We will use textual representations as given above4 for the rest of this paper.

2.1  Cooking indistinguishable food can make meals uneatable

The restaurant owner’s greediness makes him ask for even more accurate predictions of customer satisfaction. From his cook he learns that it may well depend on additional attributes associated with each kind of meal, for example the diameter of the WienerSchnitzel, the kind of PizzaTopping or whether the TapirSoup is spiced or not.

How can we add this information in traditional representations as used e.g. by most decision tree learners and related approaches? These algorithms usually only expect a fixed number of attributes with a certain number of tags standing for discrete values, but in our case this may not be enough. One could imagine the following workarounds:

  1. Adding an attribute PizzaTopping is certainly possible, e.g.:
      data PizzaTopping = Cheese | Tomatoes | Mushrooms
    

    We would then have to revise the type of the function we want to learn to:

      rate :: (Meal, PizzaTopping, Drink) → Satisfaction
    

    But unfortunately, this would allow rather non-sensical models like:

      case meal of
        TapirSoup → High
        Pizza → Low
        WienerSchnitzel →
          case pizza_topping of
            Cheese → Low
            Tomatoes → Low
            Mushrooms → High
    

    Surely, nobody would seriously intend to eat a WienerSchnitzel with a PizzaTopping: a rather uneatable combination.

  2. Another solution attempt to get the menu recipes right could be to replace the tag Pizza with the tags CheesePizza, TomatoePizza and MushroomPizza. This approach is inappropriate for various reasons:
  3. Still another workaround suggests the introduction of an additional boolean attribute for each associated attribute to indicate whether it is relevant in a certain context or not. This leads to more redundant data, because irrelevant cases require a dummy value for the associated attribute. Furthermore, the machine learning system would require ways of figuring out when some attribute is actually relevant for classification, which is a waste of computation time.

The best we can do is therefore not to pretend that information can be represented with atomic elements (value tags, numeric variables) alone: we need ways to cope with structured data values.

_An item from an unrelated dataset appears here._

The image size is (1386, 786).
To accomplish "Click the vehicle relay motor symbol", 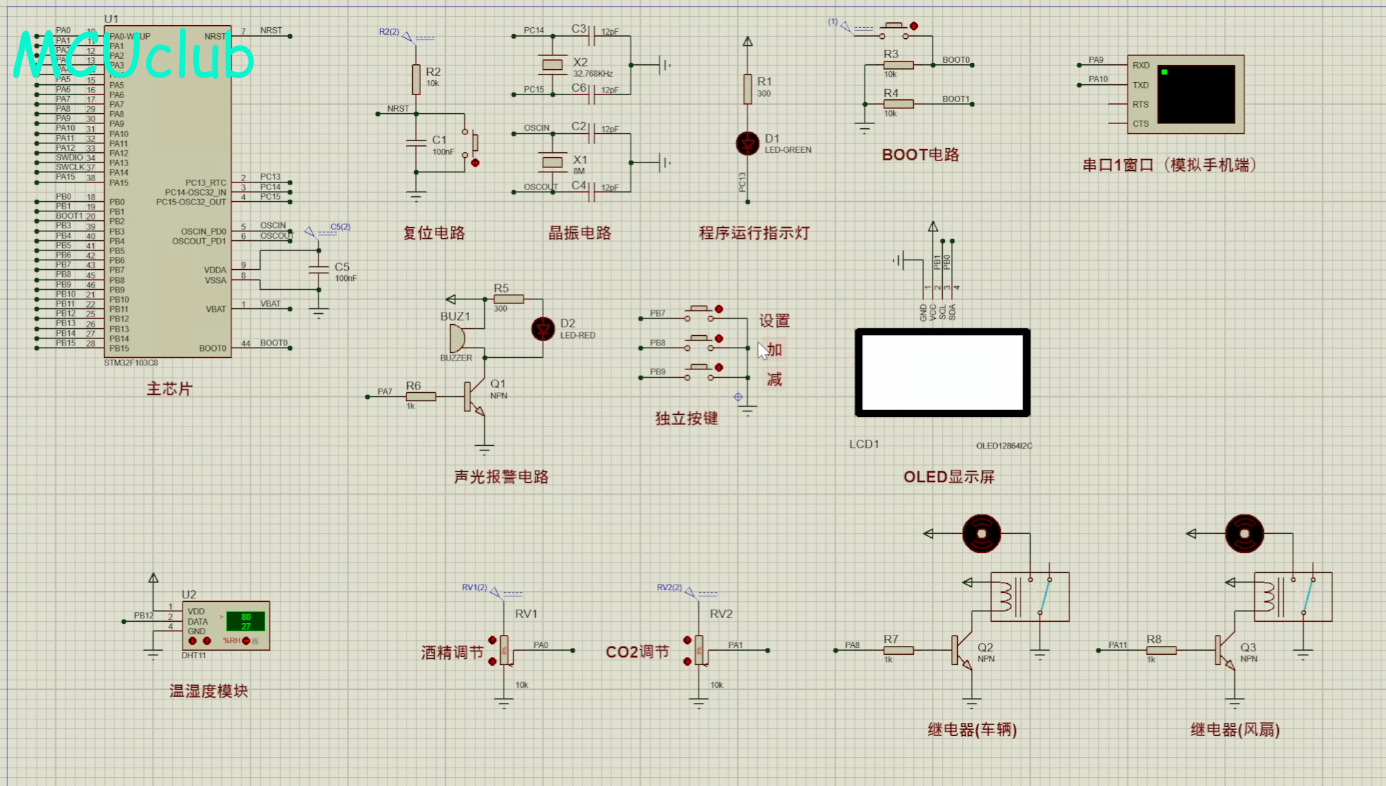I will point(982,535).
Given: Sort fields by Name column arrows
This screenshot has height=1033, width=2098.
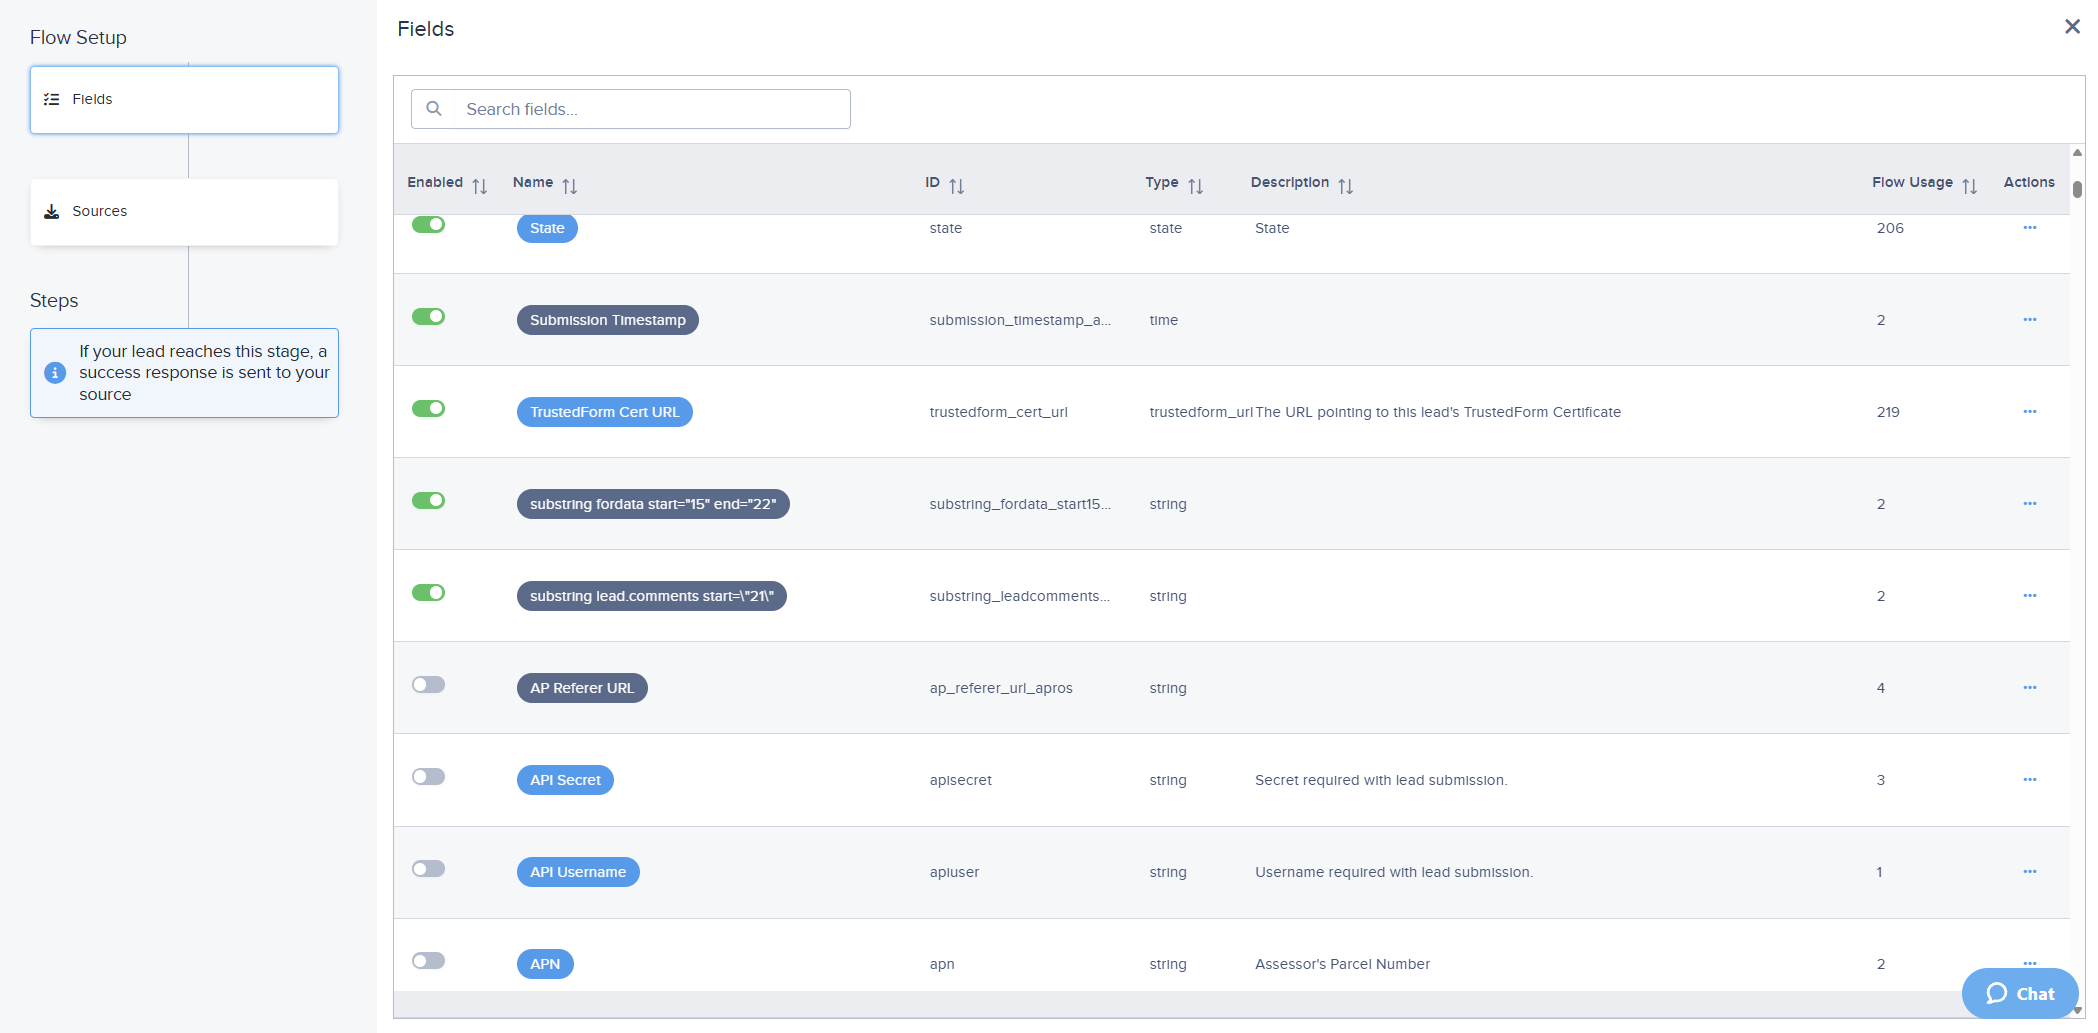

2.2  Spicing meals with algebraic datatypes

Algebraic datatypes have become very widespread in modern functional and logic programming languages (e.g. Haskell, ML, Mercury, etc.) because of their nice formal properties. An introduction to the formal semantics of programming languages, including a thorough formal treatment of algebraic datatypes can be found in [Winskel1993]. We are highly convinced that modern developments in the field of formal semantics can be fruitfully applied to machine learning, too, as our work attempts to show. Previous attempts of introducing such concepts can be traced to e.g. [Flach2000] and [Bowers et al.2000], who try to integrate them with inductive logic and functional programming (ILP and IFP).

In contrast to their work we focus on algebraic datatypes, which have the convenient property that their values can only be constructed in a unique, unambiguous way. Thus, we can derive explicit notions of information contents and entropy for them in later parts of this work. The generalization of decision tree learning, which we will later describe, is essentially a step towards inductive functional programming (IFP), but the generalized data representation itself is oblivious to the style of induction as it is to the general-purpose programming languages mentioned above. It may therefore as well be usefully applied within the framework of inductive logic programming (ILP).

2.2.1  Meals that make a difference

The first concept necessary for structuring information is a facility that allows us to make a difference between values we are concerned about, i.e. being able to partition the set of all values into subsets. Without being able to distinguish between values, we could never gain information: all would be the same to us.

We can represent this partitioning by labeling values that belong to a specific domain with a unique name (tag) or, in other terms, by forming a discriminated union5 of the partitions of values in question. This indispensable concept is necessarily present in all representations, though most often in a limited form.

The limitation that often applies as, for example, in the mentioned attribute-value representation that is commonly used in data-mining, is that the discriminated union is only allowed for atomic values, i.e. ones that cannot be further described. These atomic values are exactly identified by their tag alone. E.g. we only say Pizza if it is not of interest or cannot be known whether the value in question has further attributes like PizzaTopping that distinguish it from others.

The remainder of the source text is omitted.